The holidays can be a joyous time spent with family and friends, and it can also be challenging in different ways. Many holiday traditions involve gathering around the table with loved ones to share a meal, and sometimes, unfortunately, diet culture finds a seat at the table. Noisy chatter from this guest can make it difficult to hear the voice of your intuitive eater.  Below are some tips to help you drown out that diet culture voice and honor your intuitive eater this holiday season.

1. Fuel your body with balanced meals and snacks throughout the day.

Even if you have a holiday gathering to attend, the body and brain need adequate nourishment throughout the day to function well.

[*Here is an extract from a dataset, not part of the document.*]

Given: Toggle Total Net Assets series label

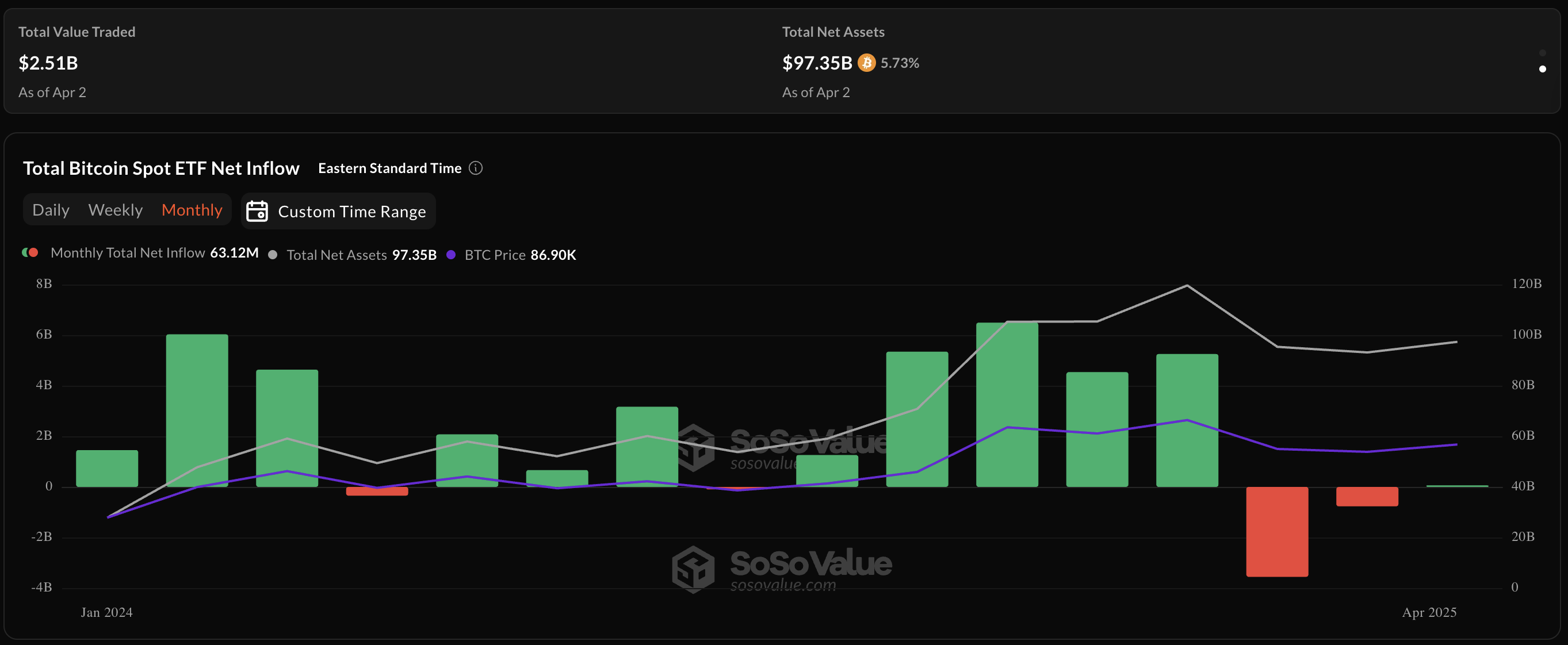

Not eating enough throughout the day before a holiday meal can result in preoccupation with food, extreme hunger, mood swings, and decreased energy and focus. All of which can impede your ability to be present and enjoy that time with family or friends. And don’t forget that your body needs nourishment the day after that holiday gathering as well.

Aim to include sources of carbohydrate, protein, and fat at each meal to nourish your body. If you are unsure how to create balanced meals and snacks for yourself, find an intuitive eating dietitian that can support and guide you.

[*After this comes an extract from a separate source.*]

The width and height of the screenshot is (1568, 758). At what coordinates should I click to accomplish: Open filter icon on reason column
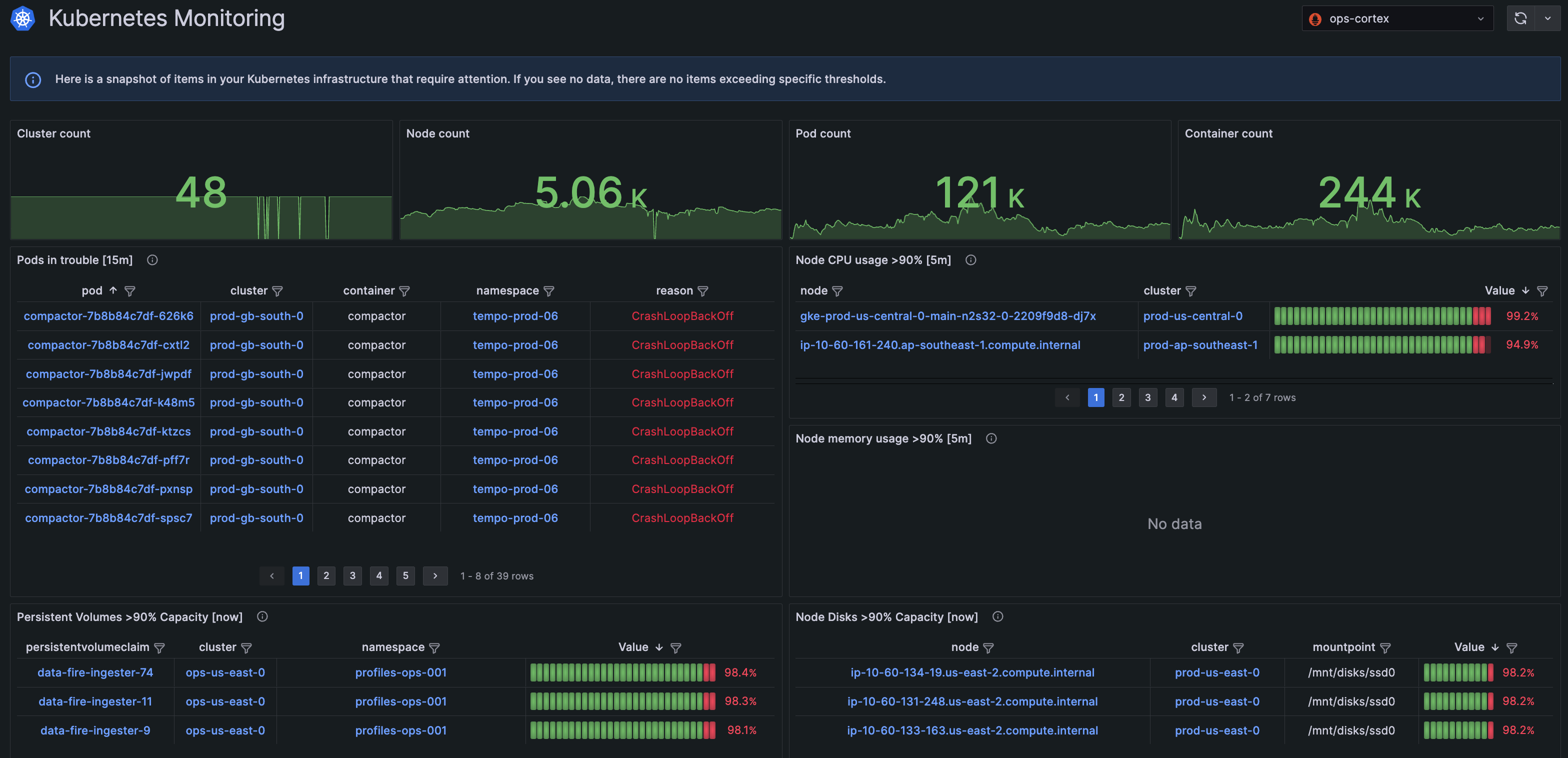pyautogui.click(x=702, y=291)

2. Remember that holiday fun foods can be enjoyed anytime!

Giving yourself permission to enjoy the traditional “holiday” fun foods you love at any time of year, keeps you out of the “last supper” mentality. If you feel like this is the only time you are allowed to have particular foods, you can set yourself up to consume those foods in a way that feels out of control. Remind yourself that you can enjoy these foods now and also any time of the year.

3. Tune into your hunger and fullness cues with kind curiosity.

If you have learned to notice and understand your hunger and fullness cues, set the intention to tune into those periodically throughout the holidays.

There may be times that you eat past comfortable fullness at a meal, and that diet culture voice might want to respond with shaming self-talk. If you eat past comfortable fullness, use that moment as an opportunity to learn more about your intuitive eater. Instead of talking to yourself negatively, try responding to yourself with kind curiosity. Simply reflect and notice how you feel and what may have contributed to eating to that point of fullness. Remember that intuitive eating is not perfect eating.

Sometimes you may notice physical hunger before the intended time of the meal. Diet culture might say, “Don’t ruin your appetite by eating a snack.” Honor your body’s hunger by grabbing a snack to keep that hunger from turning into “hangry” before the meal. Keeping an emergency snack on hand, like trail mix or a granola bar, can be helpful in a pinch if the host is not serving snacks or appetizers.

4. Have a plan for how you want to respond to diet talk.

Thinking ahead about how you might encounter comments about your eating or body or dieting can help you prepare how you want to respond. It’s okay to speak up and say, “Can we change the subject?” or “Please don’t make comments about my food or body.” or “I’m listening to my intuitive eater.”

So, leave diet culture off the guest list and invite your intuitive eater to enjoy the holiday season with you!